DOCUMENT SECTION
-- start --

Tracing the development of Japanese prints from the Primitives to Hiroshige, an exhibition of modern reproductions went on display yesterday in Robinson Hall, where it will remain for the rest of the week.

Twenty-five examples cover the whole history of Japanese prints from 1650 to 1850 and include the works of the greatest artists of the period. The prints are being circulated on tour by the American Federation of Arts and were made in the studios of Toyohisa Adachi in Tokyo. These color block prints after the great masters are considered by art critics to be the finest facsimiles approximating the quality of line, age, and color, in old prints, that have come to this country.

Japanese prints are an outstanding phase of Oriental art and have captivated Western imagination for a hundred years. They are the fullest and most characteristic expression ever given to a graphic record of popular Japanese life.

First represented is a work by Moronobu "Lovers in an Autumn Meadow." This artist was responsible for bringing art to the masses and, as shown by the work, dealt entirely in black and white. About 1714 colors were first used, which tended to popularize the prints even more. Working in this period was Masanobu, who shows by "Sukeroku" a great technical advance over his contemporaries.

With the print, "Snow Gorge," the advent into landscape drawing is illustrated. Typical are the mountains and the river which continued to be the main elements of the oriental landscape artists.

By 1765 the artists began to fully master the use of color blocks. Colors were carefully and skillfully blended as shown by "Picking Chrysanthemums" and a much greater delicacy was carired out to an almost extreme degree by Buncho, who emphasized line particularly and gave his figures a very light romantic touch.

The year 1784 brought Kiyonaga who started a new trend in interpreting reality, who made real people and gave the sensation of real life, and about the same time comes Utamaro, the finest colorist of his nation.

Finally Hiroshia is reached, who in the period between 1815 and 1858 became the master of the Japanese landscape school. One of his best works, "White Rain," shows originality of composition and a fine use of atmospheric effects.

-- end --

WHAT THIS EXERCISE ASKS
(1) Answer these from the article on the Japanese print exhibition:
(a) In what building is the exhibition on display?
(b) In whose studios were the prints made?
(c) About what year were colors first used in the prints?
(2) Transcribe the article on the Japanese print exhibition from "Finally Hiroshia is" up to and including "of atmospheric effects.".

DATA LISTING
-- start --

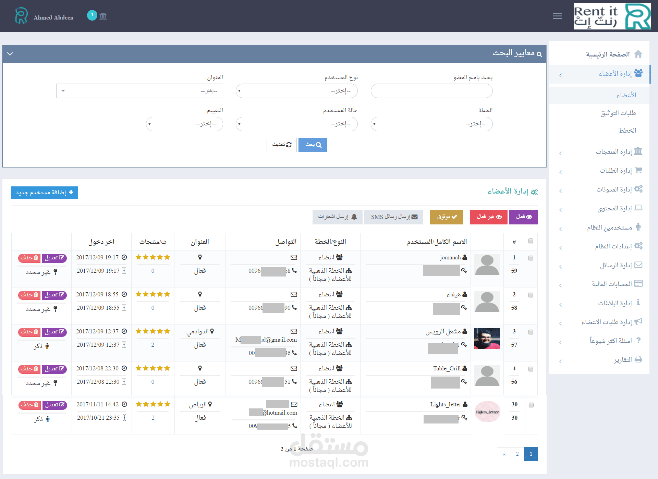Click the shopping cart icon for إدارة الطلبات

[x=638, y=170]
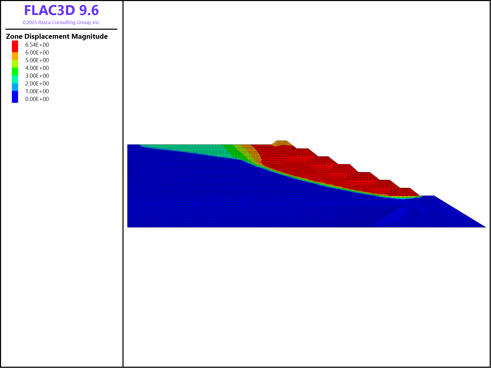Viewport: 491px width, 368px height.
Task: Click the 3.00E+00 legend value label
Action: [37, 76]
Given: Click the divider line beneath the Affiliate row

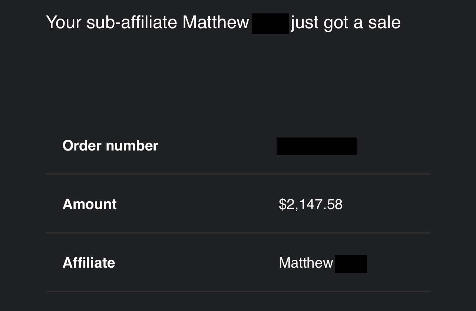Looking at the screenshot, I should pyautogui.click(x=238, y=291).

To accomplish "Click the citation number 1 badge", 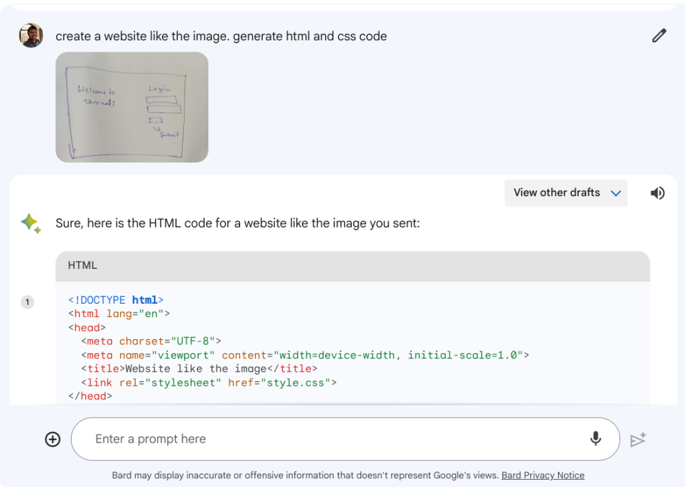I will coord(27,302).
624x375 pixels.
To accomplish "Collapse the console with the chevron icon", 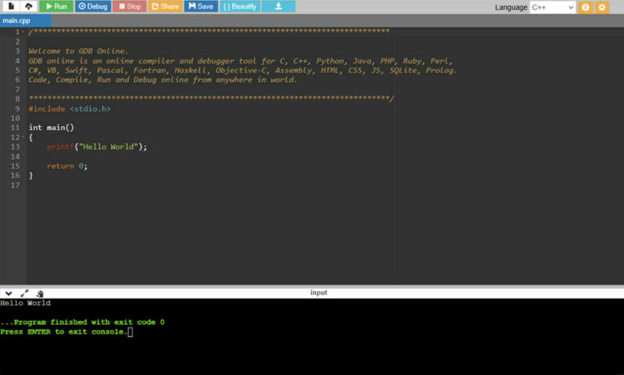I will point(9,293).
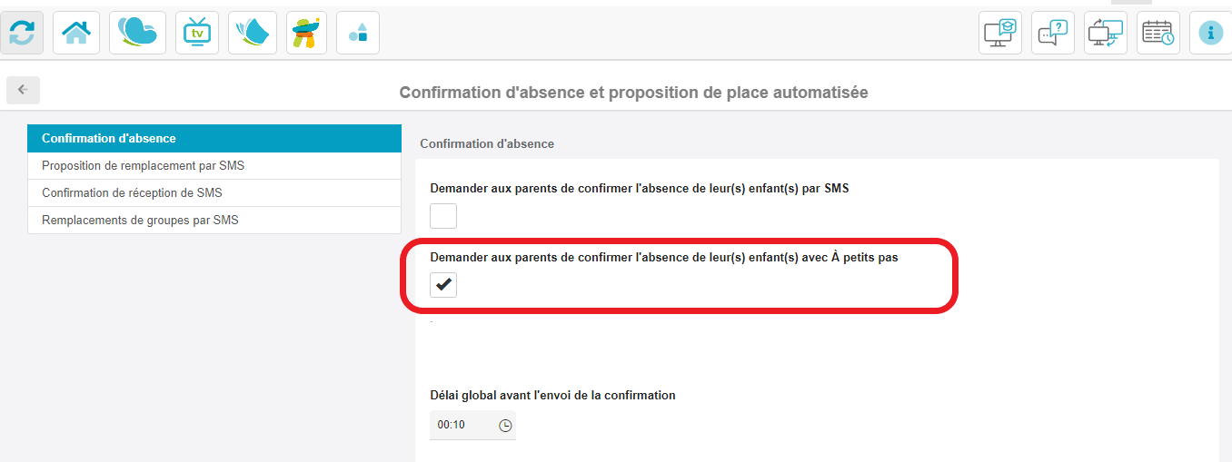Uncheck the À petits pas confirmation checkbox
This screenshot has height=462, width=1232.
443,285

-- end --

COMPLETED EXERCISE
(1)
(a) Robinson Hall
(b) Toyohisa Adachi's, in Tokyo
(c) About 1714

(2)
Finally Hiroshia is reached, who in the period between 1815 and 1858 became the master of the Japanese landscape school. One of his best works, "White Rain," shows originality of composition and a fine use of atmospheric effects.